Grace and Scott also find that there are significant questions left unaddressed by the current proposal. For example, it is still feasible for firms in a group to expose the market to significant systemic risk and be outside the scope of systemic risk review. In addition, because of the competitive nature of various markets and the various sophistication levels of consumers of these products, what gets regulated needs to be examined. Further, how state solvency funds interact with an OFC warrants more thought. Finally, in a point that is often overlooked, the authors stress that a national and international industry needs the regulation that will allow it to thrive in its chosen markets.
In chapter 4 Robert Detlefsen takes a critical look at an optional federal charter style of regulation. He summarizes several criticisms of an OFC, including the likelihood that a dual system would create inequities among firms competing within the same markets; the potential that an OFC would confuse consumers as to who is responsible for regulating their insurer; and the possibility that an OFC would require the establishment of a new federal bureaucracy on top of the bureaucracies that exist in each state. Detlefsen also takes on the question of whether federal regulators would be more competent than their state counterparts, given the recent performance of federal regulators responsible for overseeing financial institutions and markets.
Detlefsen also points out that the demand for an OFC style of regulation is different for each sector of the industry. While both are concerned about uniformity of licensing and the speed to market for new products, property-casualty companies are interested in reducing distortions caused by rate regulation and underwriting restrictions. In contrast, life companies are more interested in avoiding the costs of duplicative and inconsistent regulations, which hamper their ability to get new and innovative products introduced in the market.

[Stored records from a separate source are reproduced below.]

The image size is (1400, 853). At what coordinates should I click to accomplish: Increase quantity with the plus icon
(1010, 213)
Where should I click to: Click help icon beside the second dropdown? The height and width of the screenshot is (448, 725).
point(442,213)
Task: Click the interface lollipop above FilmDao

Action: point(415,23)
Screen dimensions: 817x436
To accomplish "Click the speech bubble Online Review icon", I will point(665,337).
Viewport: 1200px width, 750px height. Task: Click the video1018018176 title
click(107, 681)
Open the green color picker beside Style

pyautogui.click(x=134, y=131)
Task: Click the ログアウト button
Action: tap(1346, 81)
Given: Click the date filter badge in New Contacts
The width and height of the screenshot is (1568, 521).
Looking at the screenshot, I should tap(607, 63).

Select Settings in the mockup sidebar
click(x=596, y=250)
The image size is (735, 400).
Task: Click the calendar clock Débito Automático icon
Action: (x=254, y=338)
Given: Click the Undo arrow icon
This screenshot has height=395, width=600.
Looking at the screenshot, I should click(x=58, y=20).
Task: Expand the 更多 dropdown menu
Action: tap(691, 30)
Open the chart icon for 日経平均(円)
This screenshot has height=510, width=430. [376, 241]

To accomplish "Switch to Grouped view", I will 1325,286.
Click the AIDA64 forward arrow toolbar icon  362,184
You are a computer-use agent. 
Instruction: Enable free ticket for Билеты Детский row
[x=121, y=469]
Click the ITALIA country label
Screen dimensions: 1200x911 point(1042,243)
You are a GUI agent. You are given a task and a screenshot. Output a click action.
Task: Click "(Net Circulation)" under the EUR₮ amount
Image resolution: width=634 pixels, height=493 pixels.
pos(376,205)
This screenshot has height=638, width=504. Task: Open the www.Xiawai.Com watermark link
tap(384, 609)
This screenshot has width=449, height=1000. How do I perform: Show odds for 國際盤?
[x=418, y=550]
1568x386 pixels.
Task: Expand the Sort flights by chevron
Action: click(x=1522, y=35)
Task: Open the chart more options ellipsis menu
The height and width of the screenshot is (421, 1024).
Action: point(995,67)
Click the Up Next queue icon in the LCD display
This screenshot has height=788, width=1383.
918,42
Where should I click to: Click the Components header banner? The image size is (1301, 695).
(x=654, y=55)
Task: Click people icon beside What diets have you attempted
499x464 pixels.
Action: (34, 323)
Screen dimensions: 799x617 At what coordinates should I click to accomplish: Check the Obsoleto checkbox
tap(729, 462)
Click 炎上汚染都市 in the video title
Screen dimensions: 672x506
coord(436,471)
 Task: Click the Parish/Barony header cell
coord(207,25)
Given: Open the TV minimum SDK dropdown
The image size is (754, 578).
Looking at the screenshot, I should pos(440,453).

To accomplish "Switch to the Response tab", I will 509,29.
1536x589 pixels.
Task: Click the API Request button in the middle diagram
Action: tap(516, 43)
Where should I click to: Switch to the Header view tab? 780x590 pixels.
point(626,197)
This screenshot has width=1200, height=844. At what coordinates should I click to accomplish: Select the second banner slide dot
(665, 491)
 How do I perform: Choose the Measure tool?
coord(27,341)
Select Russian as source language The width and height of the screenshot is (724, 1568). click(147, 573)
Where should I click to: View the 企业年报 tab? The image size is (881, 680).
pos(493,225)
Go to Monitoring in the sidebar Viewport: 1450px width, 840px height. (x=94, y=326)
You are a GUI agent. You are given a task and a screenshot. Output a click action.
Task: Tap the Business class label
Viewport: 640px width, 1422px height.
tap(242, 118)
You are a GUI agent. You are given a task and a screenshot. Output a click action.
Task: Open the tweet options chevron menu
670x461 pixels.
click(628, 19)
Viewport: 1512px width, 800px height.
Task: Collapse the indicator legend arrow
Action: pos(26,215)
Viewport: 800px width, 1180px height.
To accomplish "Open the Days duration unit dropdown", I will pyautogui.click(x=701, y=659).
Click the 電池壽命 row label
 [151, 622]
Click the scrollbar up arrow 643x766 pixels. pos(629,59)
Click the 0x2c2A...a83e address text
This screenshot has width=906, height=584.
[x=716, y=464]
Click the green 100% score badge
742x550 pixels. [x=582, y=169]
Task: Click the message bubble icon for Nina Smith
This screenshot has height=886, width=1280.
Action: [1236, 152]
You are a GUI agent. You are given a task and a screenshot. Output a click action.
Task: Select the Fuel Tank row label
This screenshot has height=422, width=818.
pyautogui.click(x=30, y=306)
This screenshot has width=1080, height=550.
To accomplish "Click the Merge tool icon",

Detlefsen examines the dual-charter option in the banking industry in a practical light. He asserts that an OFC is not really optional, as competition between state and federal regulators is illusory. First, companies may choose a federal regulator, but the costs of reversing such a decision would likely be high. Second, there will not really be regulatory competition between the states and the federal government due in part to the high costs of switching as well as the possibility of significant federal preemption of state regulatory authority. Restricting state authority to what the federal government decides is proper takes away the states' ability to compete. This is important in Detlefsen's view because Congress could take an interventionist approach to insurance with the goal of fairness in mind. However, fairness is likely to socialize private risk sharing by prohibiting the use of risk-related underwriting criteria. While this could happen in the states, the comparison between markets can provide evidence to other states regarding the desirability of such policies.
Regulatory Policy Reform
In chapter 5 Martin Grace and Robert Klein tackle the issue of policy reform. They believe that proponents of a federal charter approach envision that federal regulators will diverge significantly from the restrictive policies enforced in a number of areas by the states. Thus even if an OFC could achieve significant structural efficiencies, its ultimate effect on insurers and insurance markets will greatly depend on the policies adopted by federal regulators. Also, to the extent that the states continue to be the predominant regulators, their policies will have significant implications for how insurance markets function. Hence Grace and Klein outline a set of principles and discuss needed reforms in key areas of insurance regulation that are relevant in either a state or a federal framework.